#### DOCUMENT SEGMENT ####
Saturday, April 24, 2010

Apparently, I need to get a life

Thanks to my Jean Byrne posts, I got a mention in this forum: (search for mhbd on that page and you'll find it). Hey, there is no such thing as bad publicity!

And my life is great, thank you very much!

Friday, April 23, 2010

Flight Radar 24

This is a web site that was probably only visited by geeks and plane spotters. But now that it got a mention on the news, has probably seen its hit count rocket way up. Plenty of planes in the skies today - around Europe at least. I'm just looking at it now, and it's not showing anything over the East Coast of the US. I'm seeing a few over the West Coast. I'm not sure if it's a glitch? Hopefully the ash cloud from Eyjafjallajokull hasn't reached the US!

I guess we must be geeks: last Tuesday (I think it was Tuesday - the week went so quickly), we followed the progress of flight EIN2767 carrying passengers from the Canaries, as it was approaching Shannon and landed just about 19:15.

While browsing for pictures of that volcano (I'm not going to try to type its name again), I found an interesting blog: It's a blog of news about nature and science in general. I've spent the last 20 minutes or so browsing through it and I thought you might like it too.

I found this article in the Telegraph with photos of the Northern Lights near the volcano. Stunning images, so that's where I got the picture for this post!
####
WORK TASK A
In the blog posts, which flight did the writer follow as it approached Shannon?
WORK TASK B
Write a continuation of the blog posts, starting right after their last sentence.
Nothing in the entries is needed.
#### DATASET ENTRIES ####
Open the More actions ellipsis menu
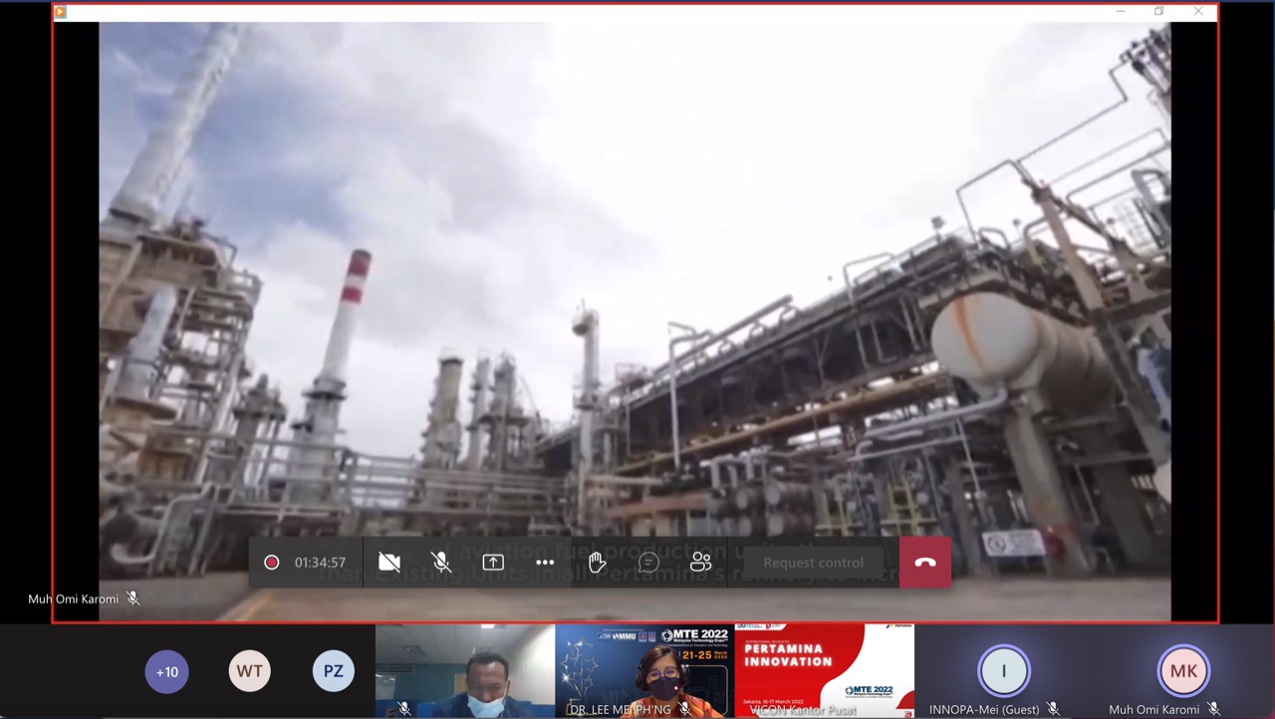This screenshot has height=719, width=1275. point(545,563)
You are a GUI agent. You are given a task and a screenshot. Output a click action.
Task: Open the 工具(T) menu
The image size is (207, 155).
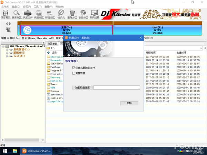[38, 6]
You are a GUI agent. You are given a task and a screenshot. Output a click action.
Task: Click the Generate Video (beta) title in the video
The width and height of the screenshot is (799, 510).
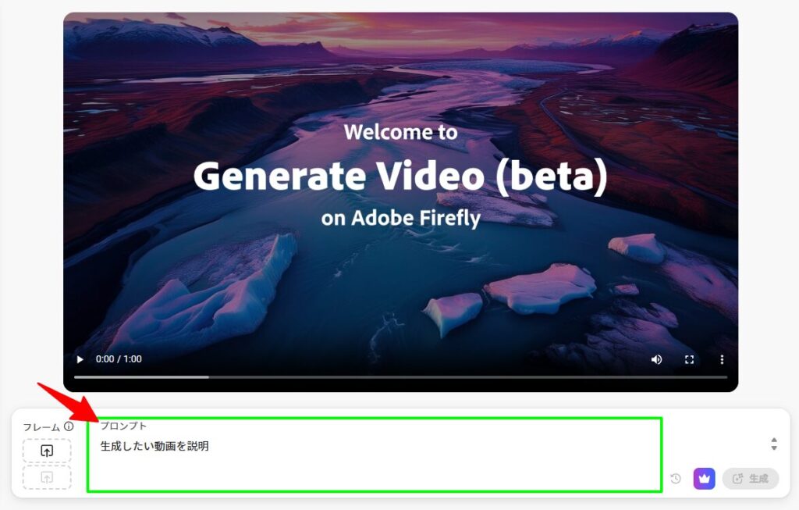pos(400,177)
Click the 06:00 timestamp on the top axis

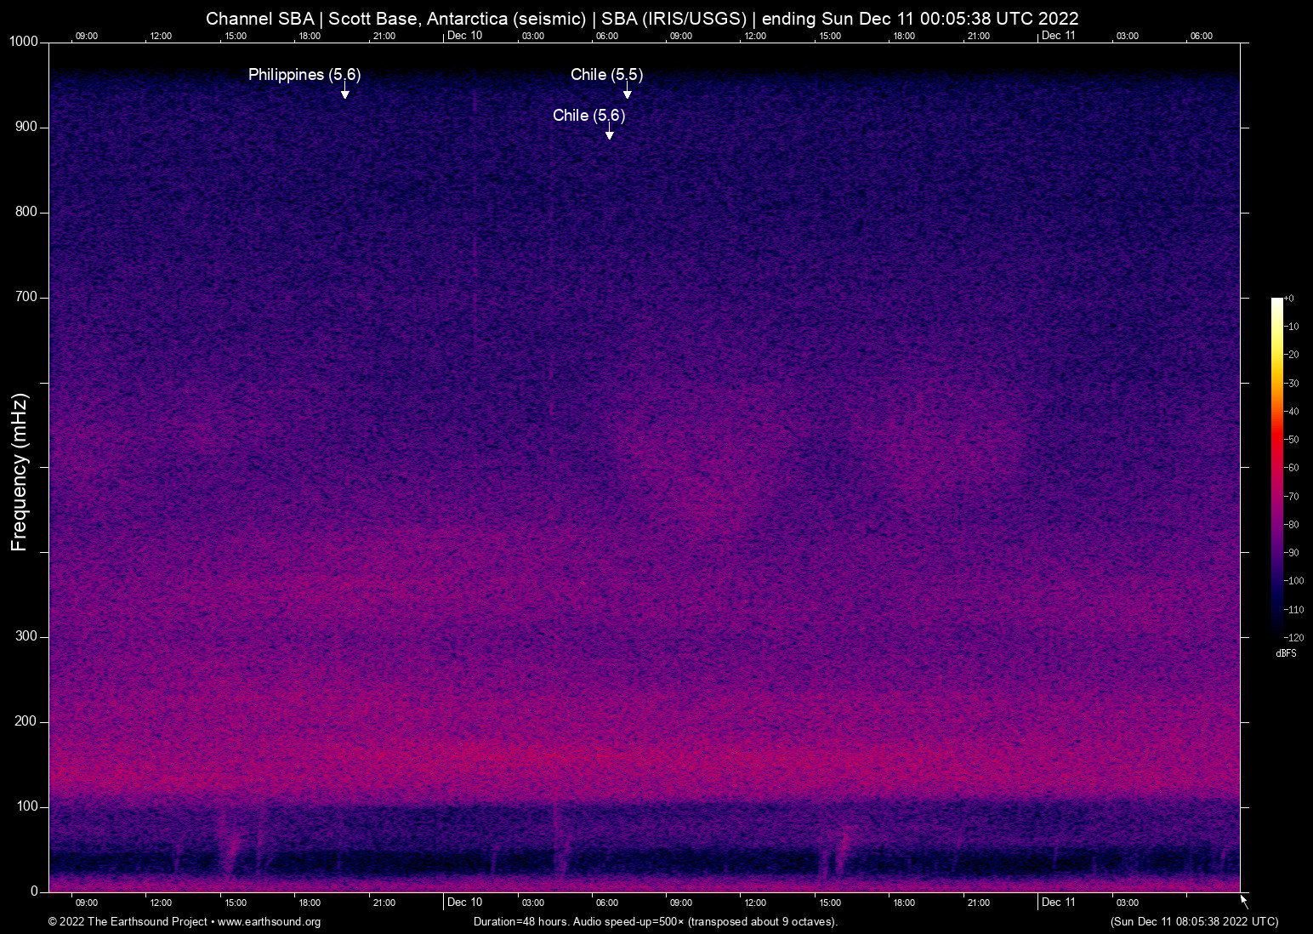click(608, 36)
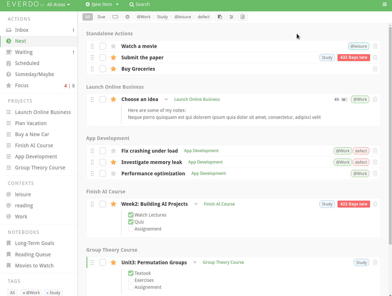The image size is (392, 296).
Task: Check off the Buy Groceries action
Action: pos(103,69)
####
#### DATASET ENTRIES ####
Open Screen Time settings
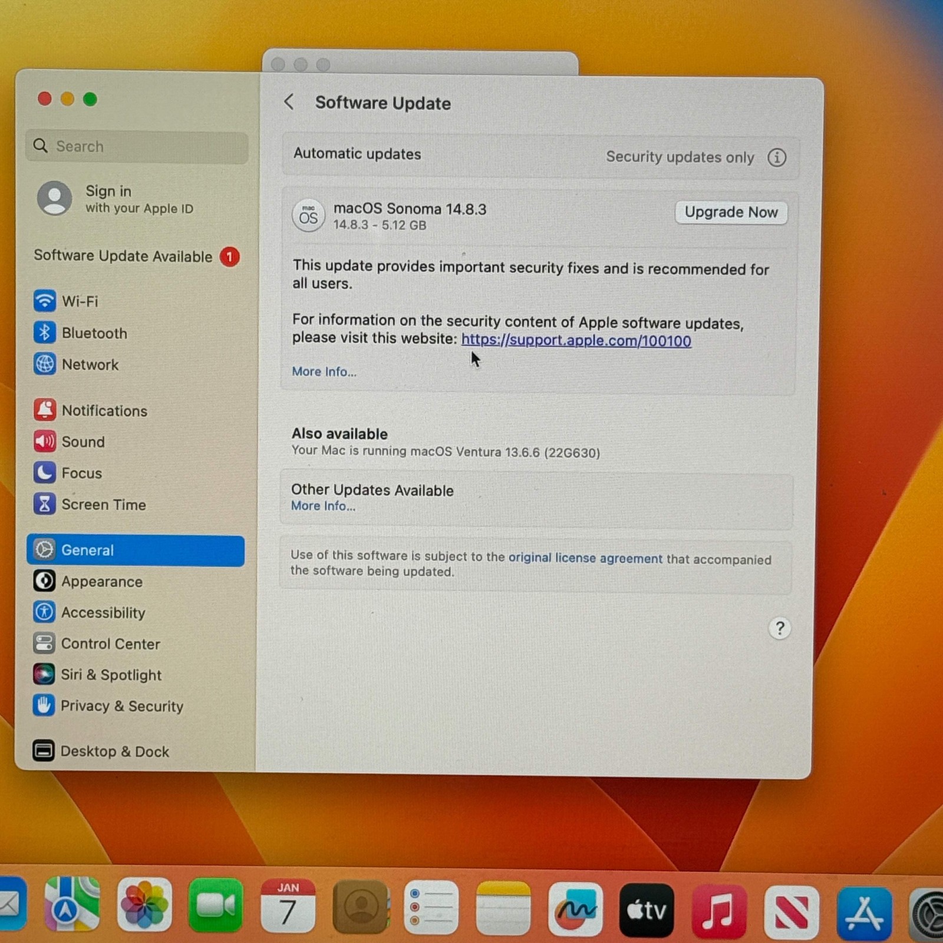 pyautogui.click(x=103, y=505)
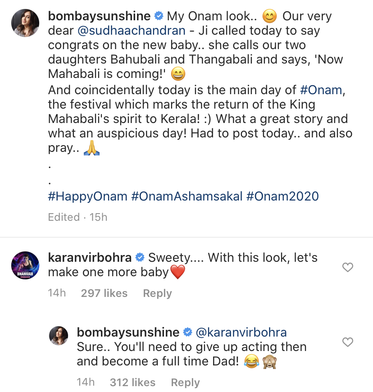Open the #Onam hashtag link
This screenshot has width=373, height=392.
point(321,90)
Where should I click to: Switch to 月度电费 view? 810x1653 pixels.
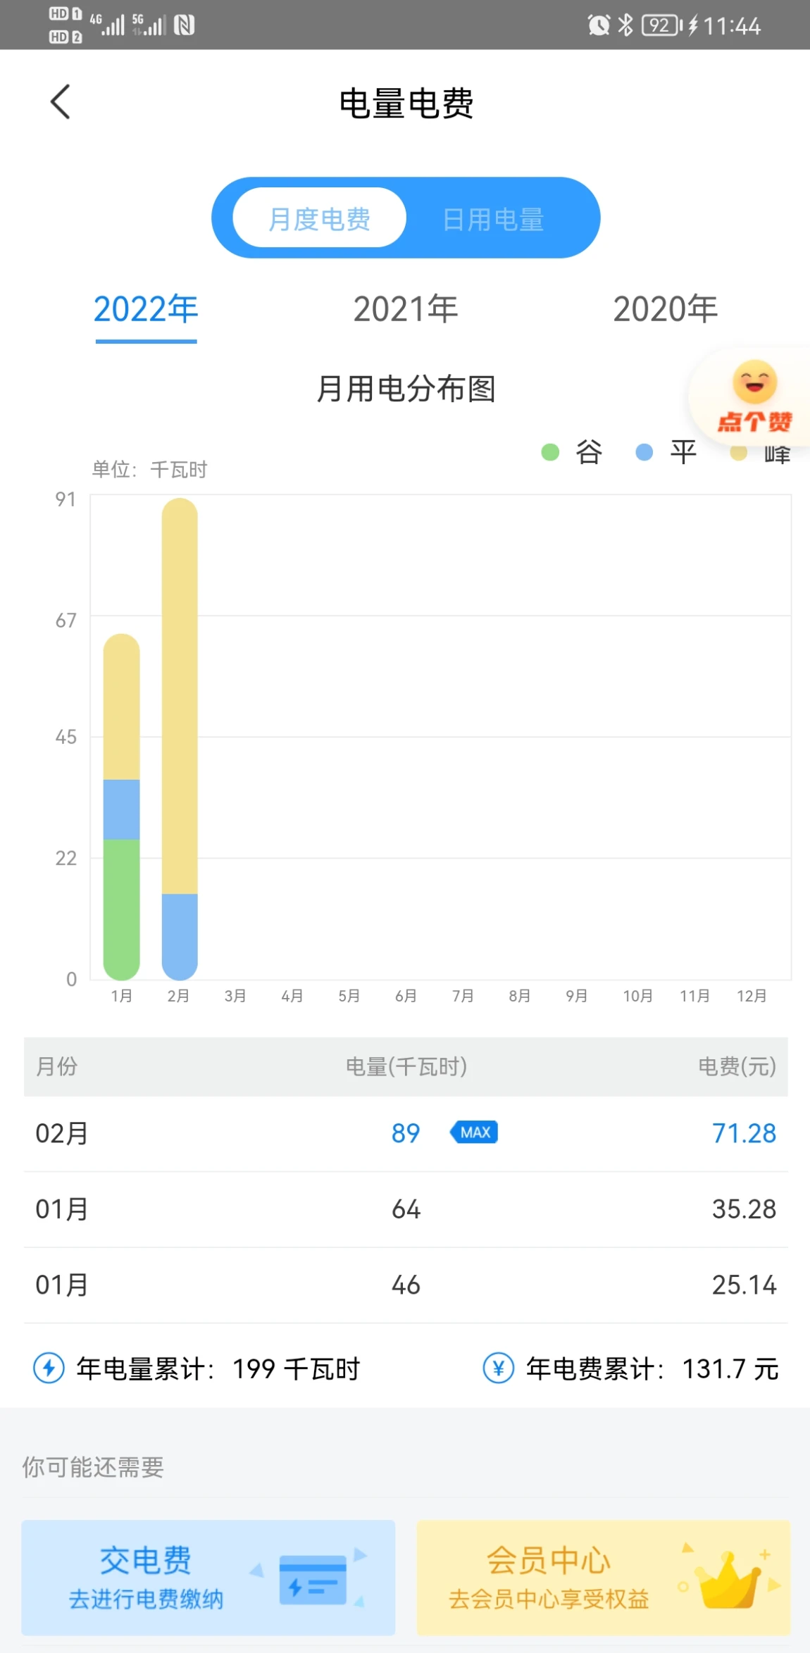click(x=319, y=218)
####
RESULT A
Flight EIN2767, carrying passengers from the Canaries.

RESULT B
Tuesday, April 20, 2010

Jean Byrne - little red cardigan

No, no, no, no. Those little cardigans really don't do anything for you, Jean. They make you look fat, and they don't go with the black satin look. Please get rid of them.

Jean Byrne - Black and Silver jacket

This look is more conservative than her usual. While it's not bad, I don't think it's really her! It's a little bit old-fashioned.

Sunday, April 18, 2010


The Arboretum in the Botanic Gardens holds some lovely specimens - I'm no good at remembering tree names (in English or French), so I can't be precise about what we saw - but there were plenty -  big and small (no science bit with me!).

These 2 were an unusual pair:

Into the Wild

I finished reading Into the Wild by Jon Krakauer. I don't read much non-fiction, but this was pretty good - it's the story of Chris McCandless, a young American who died in the wilderness in Alaska. After managing for 100 days, he died of starvation - the exact circumstances are unknown. Apparently, there was a lot of debate around the time of his death - some people saying that he was a foolish young man who wasn't prepared for living in the wild, others who argued that the fact that he survived 100 days is proof that he had done his homework and was well able to deal with his environment. The book explores at length the theme of young men's need to push the boundaries, to prove to themselves that they can accomplish great deeds in difficult circumstances, and their idealism in escaping society's focus on money and materialism.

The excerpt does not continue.